Sasha Alexandra is a multidisciplinary artist based in Loveland, Colorado. Through drawing and video works, she renders sensory experiences in virtual space. Alexandra holds a BFA in Ceramics from the Kansas City Art Institute, and is currently completing an MFA in Art Practices at the University of Colorado. In 2013, Alexandra received a Windgate-Lamar Fellowship from the Center of Craft. Her work has been shown nationally at galleries including Sherry Leedy Contemporary Art in Kansas City, MO and Eutectic Gallery in Portland, OR.
Sasha Alexandra and Marina Kassianidou: Beyond the Real
February 18 – April 22, 2023
Reception: Saturday, February 18, from 5-7 pm with Marina Kassianidou in attendance. An artist talk with Kassianidou will commence at 5:30p, coinciding with the reception.
(Marfa, TX) RULE Gallery is pleased to present Beyond the Real, an exhibition pairing two Colorado- based artists, Sasha Alexandra and Marina Kassianidou, at our location in Marfa, TX. The show will be on view from February 18 – April 22. A public reception will be held on Saturday, February 18, from 5- 7p, and includes an artist talk with Marina Kassianidou at 5:30p.
Sasha Alexandra and Marina Kassianidou are two art practitioners whose works and processes resist and recalibrate traditional associations of the terms “art” and “practice.” Originally trained as a potter, Alexandra’s current experimentation in ceramic sculpture, drawing, and video transforms sensorial experiences from the physical to the virtual realm. Themes of tactility, permanence, and the glazed surface produce ‘echoes of the real’— visual and auditory experiences that narrate repetitive actions of a specific time and place. Kassianidou incorporates the materials found in her immediate environment into her paintings, drawings, collages, and installations that are aesthetically concerned with the exchange between marks and surfaces. Both artists deploy a range of processes to create multi- hyphenate works that stimulate critical thought and profound wonder through experiential relations with art objects and the spaces they occupy.
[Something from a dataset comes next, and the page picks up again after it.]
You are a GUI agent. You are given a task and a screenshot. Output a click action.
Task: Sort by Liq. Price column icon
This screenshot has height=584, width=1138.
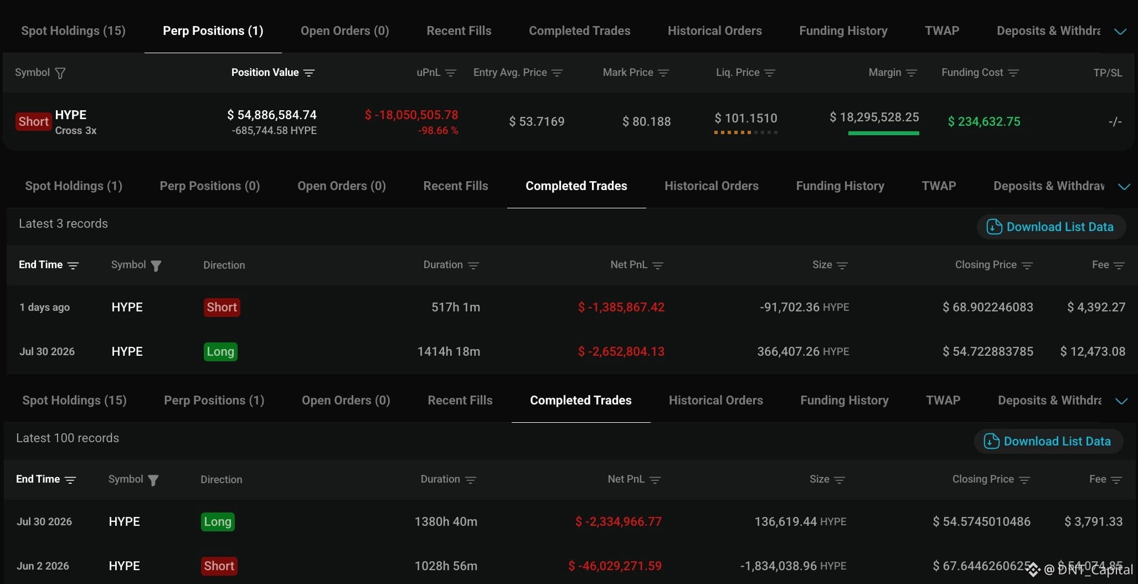(x=770, y=73)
In her Marfa presentation, Alexandra highlights the tension between the physical and virtual by featuring an interactive tabletop installation entitled Interiority Complex, inviting visitors to directly investigate the tactile sensations of her Velcroed ceramic pieces. Nearby are her videos Brick and Haul, which showcases the artist handling the objects in various ways. Both videos are filmed on a green screen, enticing us to question what we perceive as real while also exploring concepts of voyeurism, play, labor, veracity, and consumption.
Kassianidou transforms her exhibition space into a site-responsive installation using bass wood as a medium. The resulting three-dimensional drawing echoes the existing architecture of the room on which the artist will mount reductive collage works from her series, Dotted Lines. In these collages, Kassianidou achieves similar ends by overwriting the lines on ruled paper with hole-punched dots of the same material, ultimately assembling marks that are nearly indiscernible without closer inspection. The work resists categorization by deconstructing the forms of the surface they rest upon. This aspect disorients the function of an exhibition setting and conflates conventional understandings of public and private space.
Through bridging formal and philosophical perspectives, Beyond the Real considers where real art experiences happen in the present day: in-person or via a screen. The exhibition as a whole engages with ideas about the present conventions of the art market and the layered discourses it engenders. Per art historian Boris Groys, “Artists have required the right to make sovereign decisions regarding the content and the form of their work beyond any explanation or justification vis-à-vis the public.”